EXERCISE DIRECTIONS — Print each line exactly, beginning with the one where "Click the step forward icon" appears and ending at the last line below.

MATERIAL PROVIDED —
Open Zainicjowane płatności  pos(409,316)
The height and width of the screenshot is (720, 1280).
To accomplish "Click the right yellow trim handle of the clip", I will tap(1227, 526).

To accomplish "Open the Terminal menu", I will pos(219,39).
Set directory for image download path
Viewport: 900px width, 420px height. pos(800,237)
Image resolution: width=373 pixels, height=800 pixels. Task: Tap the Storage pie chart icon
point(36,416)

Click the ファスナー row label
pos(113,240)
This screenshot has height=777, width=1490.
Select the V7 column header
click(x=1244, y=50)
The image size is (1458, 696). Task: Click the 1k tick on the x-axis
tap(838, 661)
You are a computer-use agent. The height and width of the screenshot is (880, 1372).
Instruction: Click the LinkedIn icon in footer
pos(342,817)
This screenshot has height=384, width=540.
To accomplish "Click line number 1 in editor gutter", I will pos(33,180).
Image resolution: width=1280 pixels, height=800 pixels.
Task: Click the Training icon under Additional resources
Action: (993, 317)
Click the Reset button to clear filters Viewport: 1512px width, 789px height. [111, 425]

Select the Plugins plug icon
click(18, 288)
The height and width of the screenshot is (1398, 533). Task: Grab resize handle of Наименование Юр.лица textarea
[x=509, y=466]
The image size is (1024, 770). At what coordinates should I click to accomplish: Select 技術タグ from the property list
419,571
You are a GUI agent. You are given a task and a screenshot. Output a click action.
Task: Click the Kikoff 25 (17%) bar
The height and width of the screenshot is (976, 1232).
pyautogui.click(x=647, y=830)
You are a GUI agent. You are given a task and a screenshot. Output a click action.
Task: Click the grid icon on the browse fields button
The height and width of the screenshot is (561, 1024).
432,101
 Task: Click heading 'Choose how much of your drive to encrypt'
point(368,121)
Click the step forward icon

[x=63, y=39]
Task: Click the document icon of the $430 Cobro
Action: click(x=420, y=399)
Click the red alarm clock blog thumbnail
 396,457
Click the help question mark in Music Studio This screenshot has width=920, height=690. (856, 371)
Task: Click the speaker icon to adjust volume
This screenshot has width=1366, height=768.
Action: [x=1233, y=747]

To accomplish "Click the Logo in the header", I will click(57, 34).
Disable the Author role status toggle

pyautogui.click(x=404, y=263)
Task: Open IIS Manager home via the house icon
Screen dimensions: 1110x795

REPLY TO THE TASK —
Click the step forward icon

[x=63, y=39]
Task: Click the document icon of the $430 Cobro
Action: click(x=420, y=399)
Click the red alarm clock blog thumbnail
 396,457
Click the help question mark in Music Studio This screenshot has width=920, height=690. (856, 371)
Task: Click the speaker icon to adjust volume
This screenshot has width=1366, height=768.
Action: [x=1233, y=747]

To accomplish "Click the Logo in the header", I will click(57, 34).
Disable the Author role status toggle

pyautogui.click(x=404, y=263)
Task: Open IIS Manager home via the house icon
Screen dimensions: 1110x795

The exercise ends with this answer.